**Quoted passage**.
====

These data types are then used in attribute declarations:

   <!ATTLIST a
   %Common.attrib;
   href %URI.datatype; #IMPLIED
   charset %Charset.datatype; #IMPLIED
   type %ContentType.datatype; #IMPLIED
   hreflang %LanguageCode.datatype;  #IMPLIED
   rel %LinkTypes.datatype; #IMPLIED
   rev %LinkTypes.datatype; #IMPLIED
   accesskey %Character.datatype;  #IMPLIED
   tabindex %Number.datatype; #IMPLIED
   > 

All of these data type declarations actually resolve to CDATA when an XML processor reads the DTD, but they make the content that should be stored in these attributes much more identifiable.

Tip

While XML 1.0 processors can't do much to enforce data typing today, schema processors should be capable of accomplishing more with this information in the future. Think of this approach as adding information to the DTD so it's ready for the next version. These data type names are used in the abstract modules for XHTML 1.1 as well, supplementing the core XML 1.0 set of types.

====

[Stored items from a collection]
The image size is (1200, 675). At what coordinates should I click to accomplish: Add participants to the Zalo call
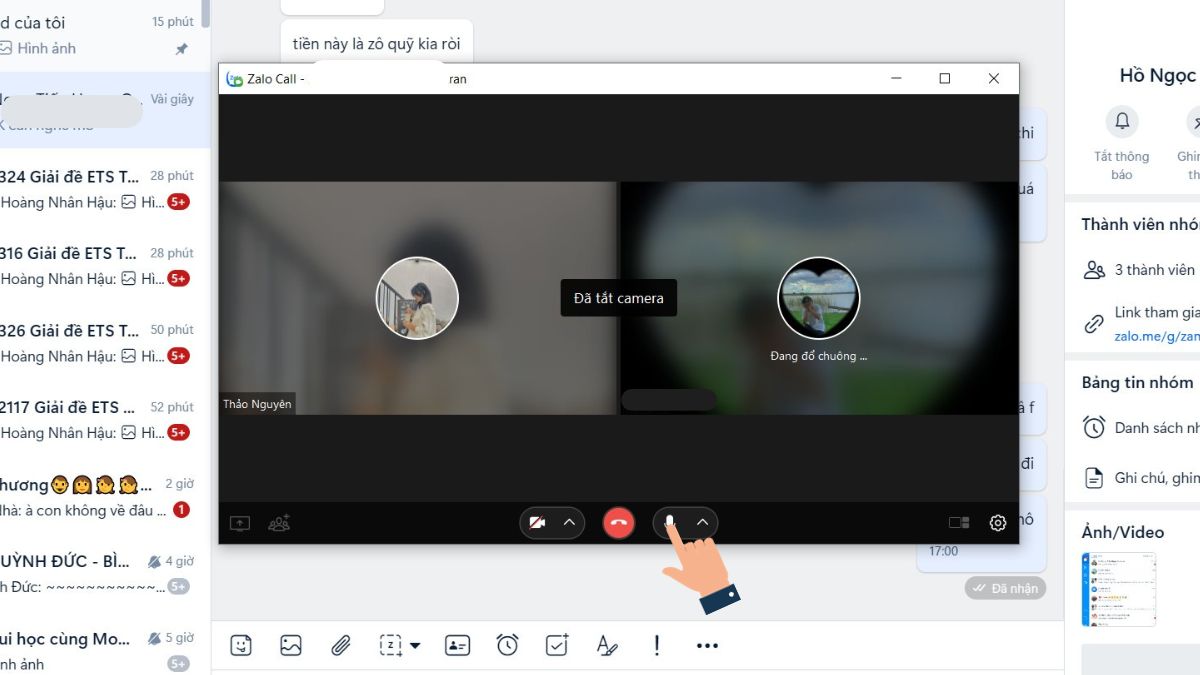tap(280, 523)
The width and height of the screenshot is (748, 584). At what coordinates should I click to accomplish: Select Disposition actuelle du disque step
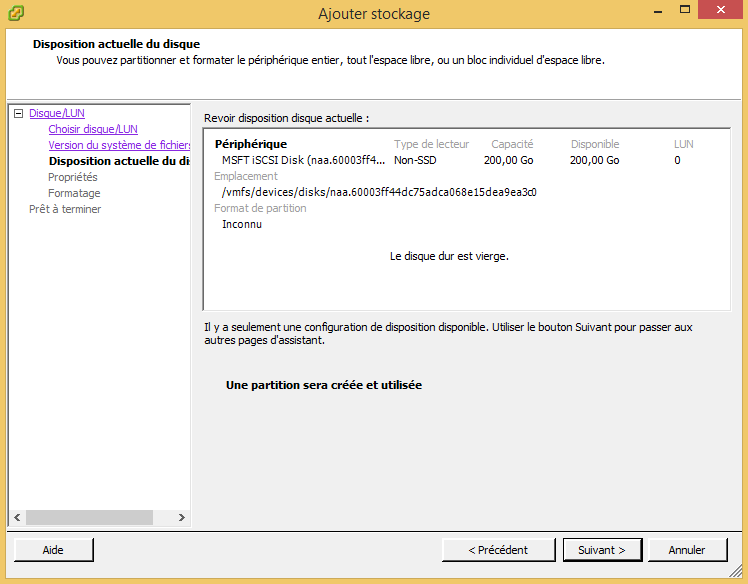pos(118,161)
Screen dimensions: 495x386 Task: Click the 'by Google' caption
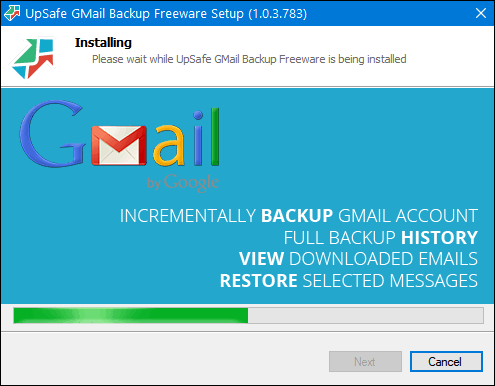[x=183, y=182]
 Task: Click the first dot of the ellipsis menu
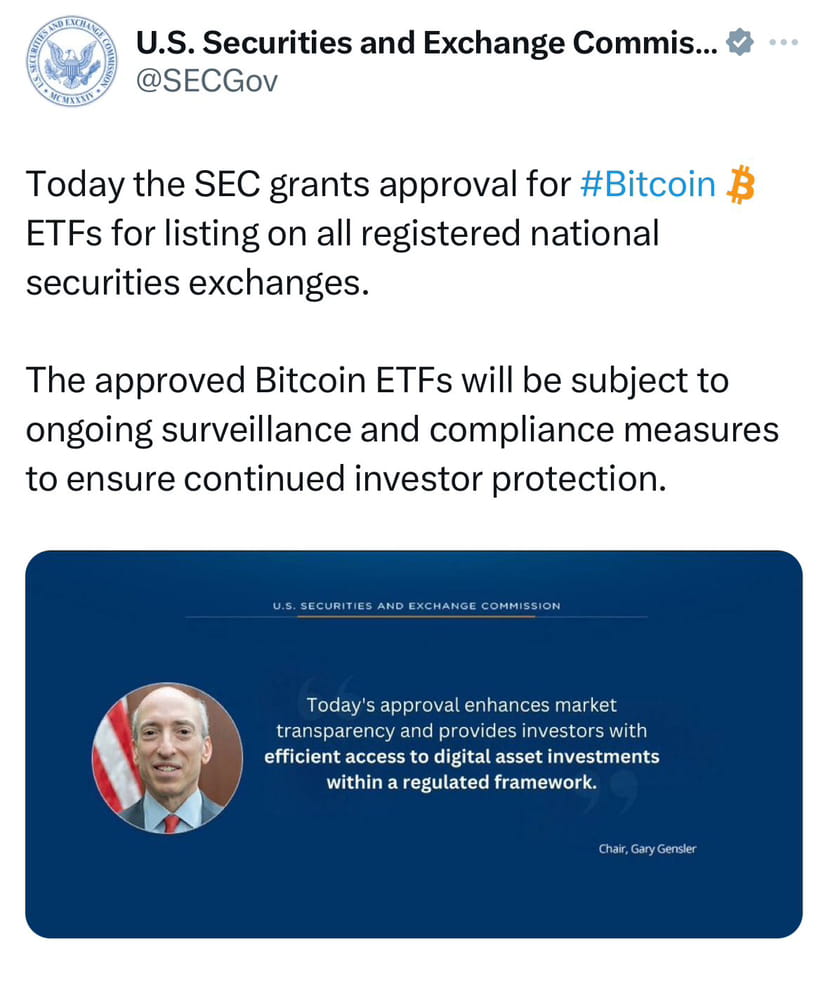(x=775, y=41)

====

**What the task asks**. Continue the passage on XHTML attribute data types in DTDs, starting right after its final sentence.

**Output of the exercise**.
.attrib The .attrib suffix is used on parameter entities that represent one or more attribute specifications – the part of an attribute list declaration that defines individual attributes, their types, defaults, and possible values. These entities sometimes describe only one attribute, like this one for the id attribute:

   <!ENTITY % Id.attrib
   "id ID
   #IMPLIED"
   > 
   They may specify multiple  attributes, like this one for xml:lang and dir:
   <!ENTITY % I18n.attrib
   "xml:lang  %LanguageCode.datatype; #IMPLIED
   dir ( ltr | rtl ) #IMPLIED"
 > 

These entities also may include other entities with the .attrib suffix, as in the ubiquitous Common.attrib entity:

   <!ENTITY % Common.attrib
   "%Core.attrib;
   %I18n.attrib;
   %Events.attrib;"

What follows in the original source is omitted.